O homem segurou firmemente o pulso dela, impedindo-a, mas ao sentir o pulso, sua expressão tornou-se grave. Um veneno trazido do ventre materno. Sem o antídoto adequado, só seria possível aliviar temporariamente; caso contrário, o veneno corroeria os órgãos e ela morreria, com o sangue fervendo.

Em outras ocasiões, ele já teria fugido, mas agora não tinha como escapar. Ouvindo os passos cada vez mais próximos, o homem olhou para o rosto belo e confuso de Chuyan, e por um instante um brilho assassino passou por seus olhos. O destino dela era trágico, encontrando-o justamente nesse momento.

Com o olhar frio, ele levantou a mão… “Que atrevimento! Quem lhes deu coragem para revistar o barco do Príncipe de Pingyang? Lá dentro está a filha do meu senhor! Se ousarem entrar, quantas cabeças vocês acham que têm para perder?”

Ao ouvir o nome do Príncipe de Pingyang, o homem interrompeu imediatamente o movimento. Xiangyi estava furiosa! Ela havia descido para buscar água na cabine e, ao retornar, encontrou uma dúzia de soldados revistando o barco com grande alarde. Os guardas e amas haviam saído para comprar suprimentos, restando apenas aprendizes medrosos. Xiangyi mal podia imaginar o que aconteceria se chegasse tarde demais e os soldados invadissem, descobrindo a situação de sua senhora!

Xiangyi bloqueou a entrada, apontando para a bandeira na proa do barco: “Olhem bem!” Príncipe de Pingyang, o único príncipe de sobrenome diferente em Da Liang, guardião da costa sul, herói de muitas batalhas, não se ajoelha sequer diante do imperador.

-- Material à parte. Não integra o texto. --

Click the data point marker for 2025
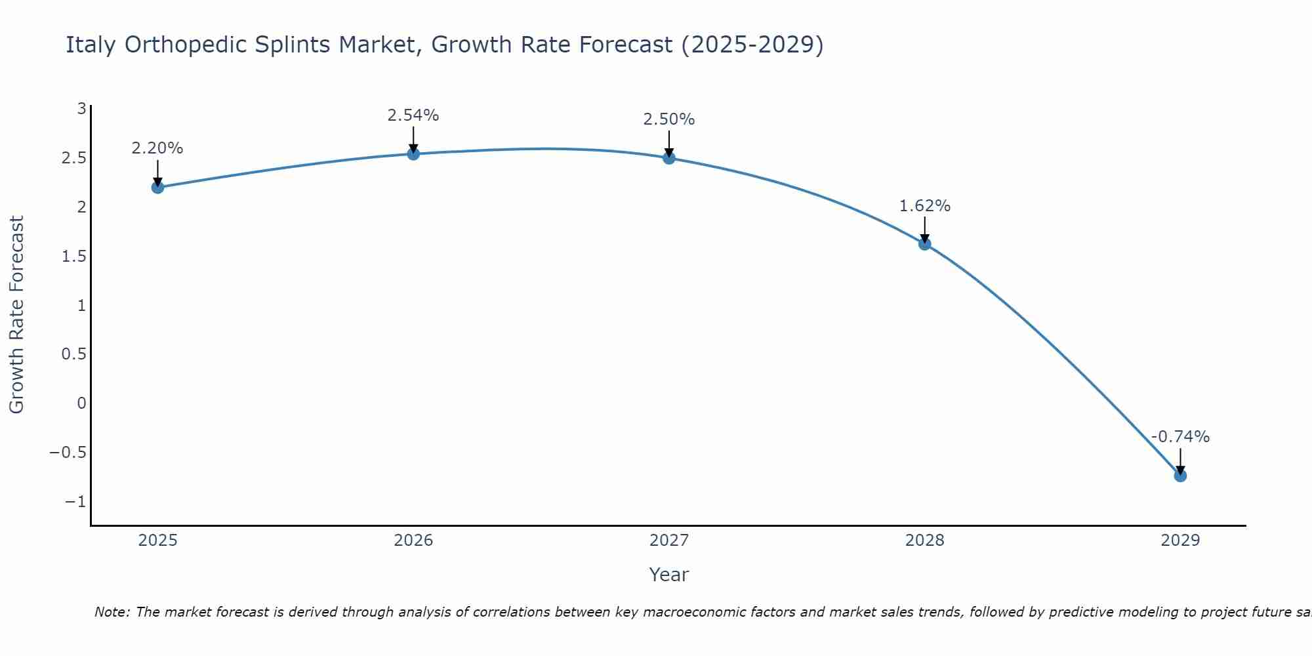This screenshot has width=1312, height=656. click(x=157, y=188)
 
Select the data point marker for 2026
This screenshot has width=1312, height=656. click(x=413, y=154)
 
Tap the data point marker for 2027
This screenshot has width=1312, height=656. click(x=669, y=158)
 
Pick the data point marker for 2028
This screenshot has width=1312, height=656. click(x=925, y=244)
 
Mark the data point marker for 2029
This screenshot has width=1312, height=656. click(x=1180, y=476)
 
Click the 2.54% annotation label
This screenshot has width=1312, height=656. click(x=413, y=115)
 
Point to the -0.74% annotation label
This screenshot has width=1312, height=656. click(x=1180, y=437)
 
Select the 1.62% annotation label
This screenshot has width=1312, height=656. click(x=925, y=206)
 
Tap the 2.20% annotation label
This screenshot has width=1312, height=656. click(x=157, y=148)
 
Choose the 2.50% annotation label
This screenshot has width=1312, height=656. click(x=669, y=119)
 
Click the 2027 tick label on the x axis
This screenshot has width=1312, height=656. click(x=669, y=541)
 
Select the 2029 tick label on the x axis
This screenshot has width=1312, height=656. click(x=1180, y=541)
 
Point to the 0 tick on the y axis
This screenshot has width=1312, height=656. click(x=81, y=403)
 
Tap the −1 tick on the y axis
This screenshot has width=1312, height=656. click(x=75, y=502)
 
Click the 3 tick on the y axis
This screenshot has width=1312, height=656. click(x=81, y=109)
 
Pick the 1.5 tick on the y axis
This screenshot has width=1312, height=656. click(x=74, y=256)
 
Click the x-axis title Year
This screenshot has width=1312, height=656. click(x=669, y=575)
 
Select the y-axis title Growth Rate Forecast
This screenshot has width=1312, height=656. click(x=17, y=315)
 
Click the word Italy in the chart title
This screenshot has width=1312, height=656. click(x=91, y=45)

A noite era escura, e ao embarcarem os soldados não haviam percebido os detalhes; agora, ao examinar cuidadosamente, era mesmo o barco da casa do Príncipe de Pingyang. O oficial à porta hesitou, olhando para o chefe: “Chefe…” O chefe franziu o rosto, ponderando antes de dizer: “Se não revistarmos, pelo menos alguém deve entrar e verificar. O fugitivo é procurado, e não há sinal de movimento no quarto da filha do príncipe. Mesmo pela segurança dela, é preciso olhar.”

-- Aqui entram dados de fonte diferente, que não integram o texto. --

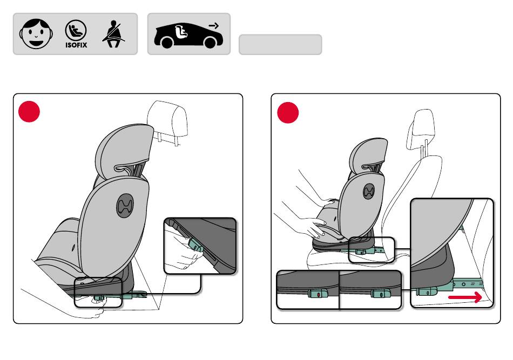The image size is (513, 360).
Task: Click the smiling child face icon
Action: pos(36,34)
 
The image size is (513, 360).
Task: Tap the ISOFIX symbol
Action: pos(76,34)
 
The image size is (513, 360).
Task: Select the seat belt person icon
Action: pos(113,34)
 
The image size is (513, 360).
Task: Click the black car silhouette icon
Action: pos(188,35)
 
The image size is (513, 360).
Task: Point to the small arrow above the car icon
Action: pos(214,25)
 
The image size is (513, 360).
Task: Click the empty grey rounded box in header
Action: pos(280,44)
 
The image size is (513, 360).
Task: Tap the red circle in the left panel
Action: pos(29,112)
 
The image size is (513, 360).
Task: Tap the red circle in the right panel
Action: pos(288,112)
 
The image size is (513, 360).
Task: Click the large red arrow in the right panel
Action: pos(465,297)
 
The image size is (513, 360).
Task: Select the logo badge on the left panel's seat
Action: pos(125,205)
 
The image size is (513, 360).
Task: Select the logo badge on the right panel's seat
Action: pos(369,191)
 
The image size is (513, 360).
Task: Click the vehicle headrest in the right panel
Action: pos(421,130)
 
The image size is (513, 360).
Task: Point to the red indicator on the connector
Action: pos(319,295)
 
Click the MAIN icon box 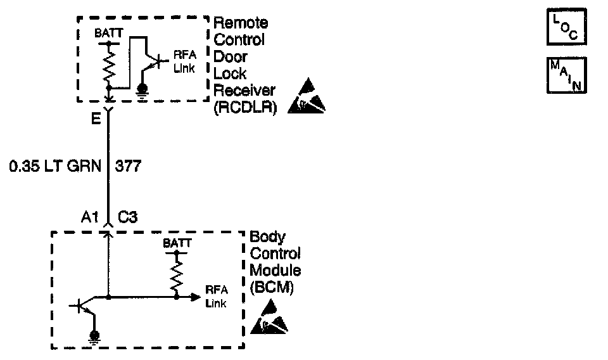(566, 76)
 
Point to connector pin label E (95, 118)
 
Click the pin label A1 (89, 217)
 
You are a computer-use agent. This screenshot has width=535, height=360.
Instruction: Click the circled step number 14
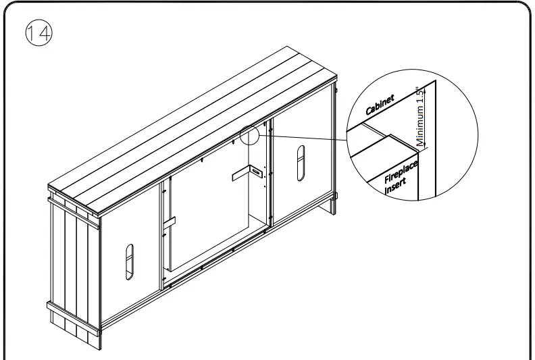39,34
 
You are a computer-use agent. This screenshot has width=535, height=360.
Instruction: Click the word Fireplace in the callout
401,170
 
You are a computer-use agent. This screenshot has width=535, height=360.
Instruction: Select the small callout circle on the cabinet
249,134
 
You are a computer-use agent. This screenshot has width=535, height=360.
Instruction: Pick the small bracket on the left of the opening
168,222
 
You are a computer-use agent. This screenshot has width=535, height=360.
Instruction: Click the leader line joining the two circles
304,138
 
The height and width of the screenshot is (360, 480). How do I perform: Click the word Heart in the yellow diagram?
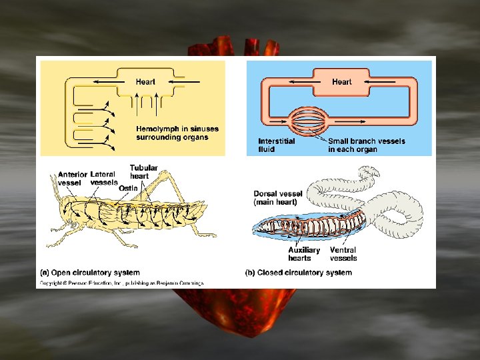[145, 82]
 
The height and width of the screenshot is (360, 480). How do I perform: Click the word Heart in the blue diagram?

Mal terminou de falar, um grito delicado soou de dentro: “Que incômodo!” Do lado de fora, o silêncio caiu imediatamente.

O homem olhou para Chuyan, que, incapaz de se afastar e com o rosto encostado ao dele, acabava de gritar. Sua veia na testa pulsou novamente. Ela era filha do Príncipe de Pingyang; matá-la estava fora de questão. Se a deixasse desmaiar e o veneno seguisse seu curso, ela morreria de qualquer jeito. Ela poderia morrer, mas não nas mãos dele.

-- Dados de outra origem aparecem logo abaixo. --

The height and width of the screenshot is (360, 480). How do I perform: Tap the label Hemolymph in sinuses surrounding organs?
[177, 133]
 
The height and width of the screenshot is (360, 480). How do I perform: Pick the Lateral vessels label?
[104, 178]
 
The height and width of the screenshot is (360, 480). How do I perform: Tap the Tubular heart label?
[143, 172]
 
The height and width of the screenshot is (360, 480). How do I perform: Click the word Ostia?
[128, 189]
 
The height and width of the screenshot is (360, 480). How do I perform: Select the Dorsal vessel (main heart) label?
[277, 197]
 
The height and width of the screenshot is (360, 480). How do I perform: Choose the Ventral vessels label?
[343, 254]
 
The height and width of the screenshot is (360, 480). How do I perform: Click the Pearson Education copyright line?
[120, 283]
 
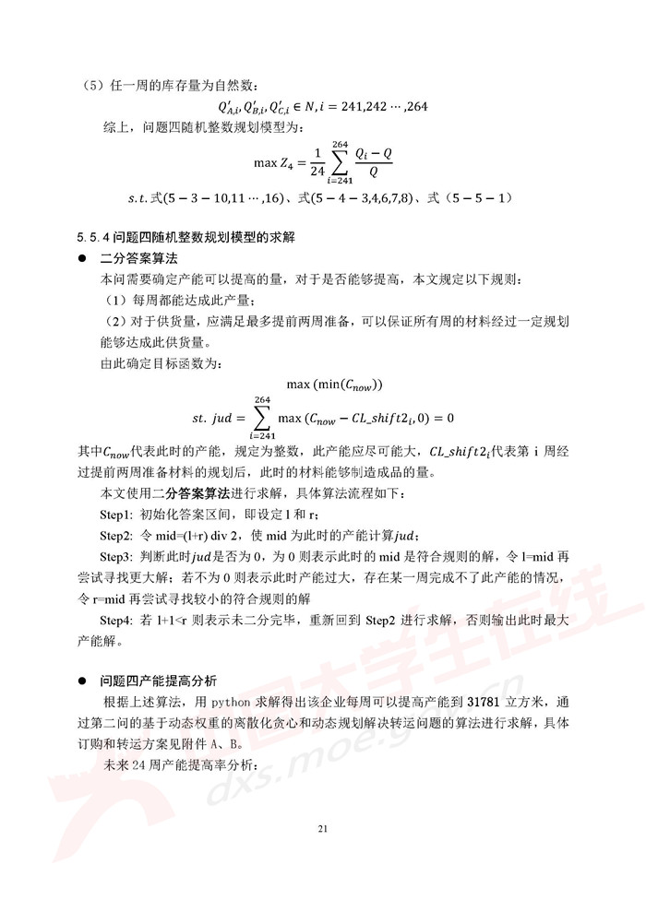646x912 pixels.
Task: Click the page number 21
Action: (322, 829)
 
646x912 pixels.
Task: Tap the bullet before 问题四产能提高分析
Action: (81, 681)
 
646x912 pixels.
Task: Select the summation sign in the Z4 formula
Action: (341, 163)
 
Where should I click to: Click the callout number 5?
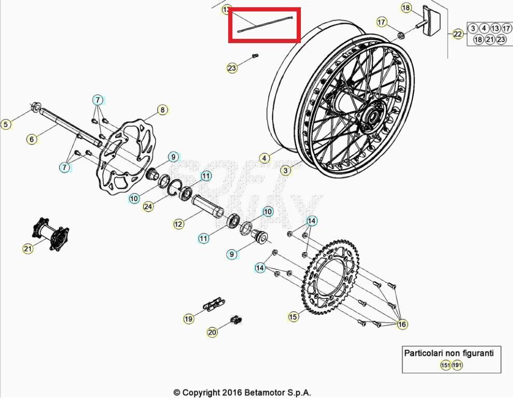click(x=6, y=124)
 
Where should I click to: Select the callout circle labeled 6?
click(x=32, y=139)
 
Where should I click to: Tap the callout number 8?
click(x=162, y=110)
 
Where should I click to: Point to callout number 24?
click(x=148, y=206)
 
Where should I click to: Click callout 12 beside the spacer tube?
click(x=178, y=224)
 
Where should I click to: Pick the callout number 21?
click(x=27, y=250)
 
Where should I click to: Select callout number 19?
click(x=188, y=319)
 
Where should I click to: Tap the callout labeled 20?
click(x=212, y=332)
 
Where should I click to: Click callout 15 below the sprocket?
click(x=294, y=316)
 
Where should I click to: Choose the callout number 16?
click(x=402, y=325)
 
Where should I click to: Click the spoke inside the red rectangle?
click(x=265, y=24)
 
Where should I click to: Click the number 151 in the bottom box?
click(x=445, y=365)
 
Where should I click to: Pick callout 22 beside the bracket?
click(x=457, y=34)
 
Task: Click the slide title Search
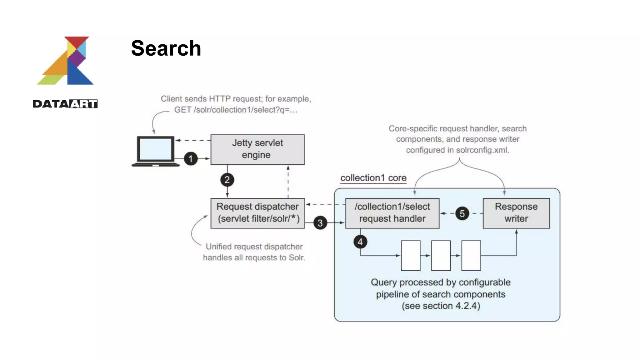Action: (166, 48)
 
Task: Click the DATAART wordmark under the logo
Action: (65, 104)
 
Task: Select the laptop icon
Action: (155, 151)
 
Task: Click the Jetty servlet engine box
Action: (258, 149)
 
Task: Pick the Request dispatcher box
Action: (258, 213)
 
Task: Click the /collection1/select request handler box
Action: (392, 213)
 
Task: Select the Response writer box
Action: (516, 213)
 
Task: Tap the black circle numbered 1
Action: (191, 159)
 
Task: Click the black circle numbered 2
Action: (227, 180)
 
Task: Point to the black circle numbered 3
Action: (320, 223)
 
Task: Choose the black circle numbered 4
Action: (360, 242)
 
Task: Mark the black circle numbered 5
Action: (462, 214)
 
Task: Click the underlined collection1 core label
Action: (373, 178)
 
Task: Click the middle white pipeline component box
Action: (441, 255)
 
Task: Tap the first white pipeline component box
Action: (411, 255)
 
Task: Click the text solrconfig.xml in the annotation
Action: (482, 150)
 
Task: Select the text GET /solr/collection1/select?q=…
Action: (236, 110)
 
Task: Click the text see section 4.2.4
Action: (441, 306)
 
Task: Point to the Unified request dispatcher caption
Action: (254, 252)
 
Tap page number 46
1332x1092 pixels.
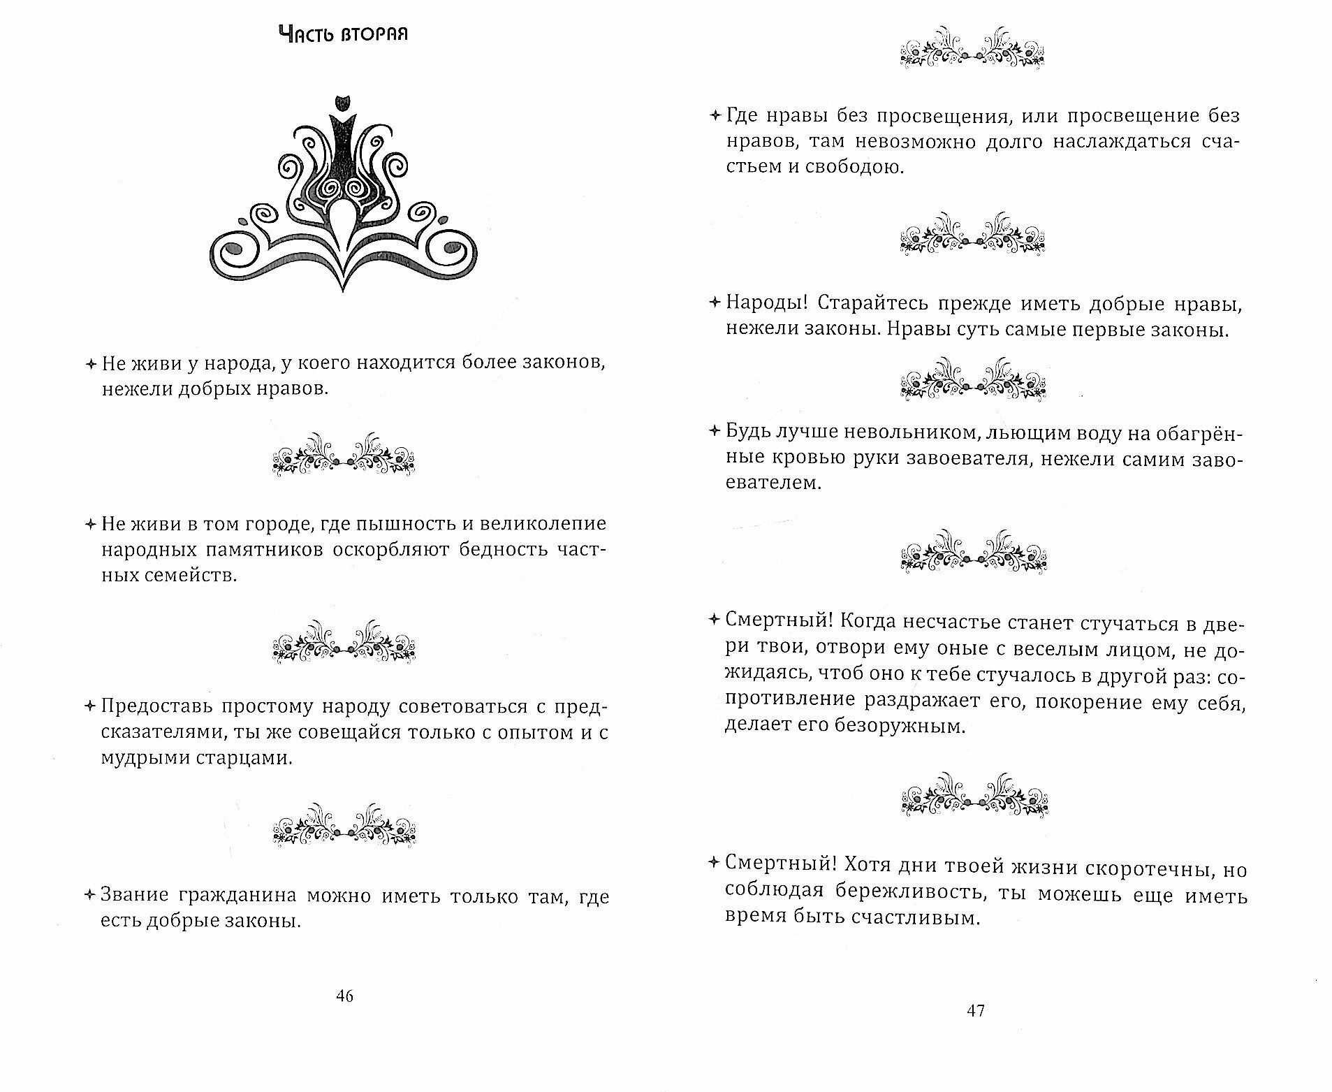(x=345, y=997)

Os oficiais estavam logo ali… Olhando para o rosto sedutor de Chuyan e seus braços e pernas envoltos nele como um polvo, o homem hesitou por um instante, suspirou baixinho, abaixou a cabeça e selou-lhe os lábios, engolindo os gemidos dela entre seus próprios.

Ele viu o olhar confuso dela, retirou lentamente a mão, enquanto o aroma peculiar se espalhava sob o cobertor. Chuyan começou a recobrar a consciência…

O tornado sobre o mar, os remédios e receitas perdidos, o veneno manifestando-se, o homem que surgira de repente, e… e a maneira como ela própria se apegara a ele, o estranho estado de seu corpo.

Do lado de fora, Xiangyi ainda discutia com os soldados; o homem diante dela era um fugitivo do governo. Chuyan abaixou o olhar, os cílios longos tremendo, reunindo rapidamente as informações, ajustando o ânimo, e ergueu os olhos para o homem.

Bastou um olhar, e ela ficou surpresa.

Agora até os piratas seguem a moda dos belos rapazes?

Ao ver o rosto bonito do homem, parte do desconforto que sentira esvaiu-se instantaneamente. Seu olhar percorreu o rosto dele, descendo pelo colarinho, passando pelo pomo de Adão sensual, pela clavícula elegante, até repousar no peito semi-exposto.

O homem soltou uma risada seca, ajustou a roupa, como se fosse um marido honesto, sendo ele o alvo da ousadia de momentos antes.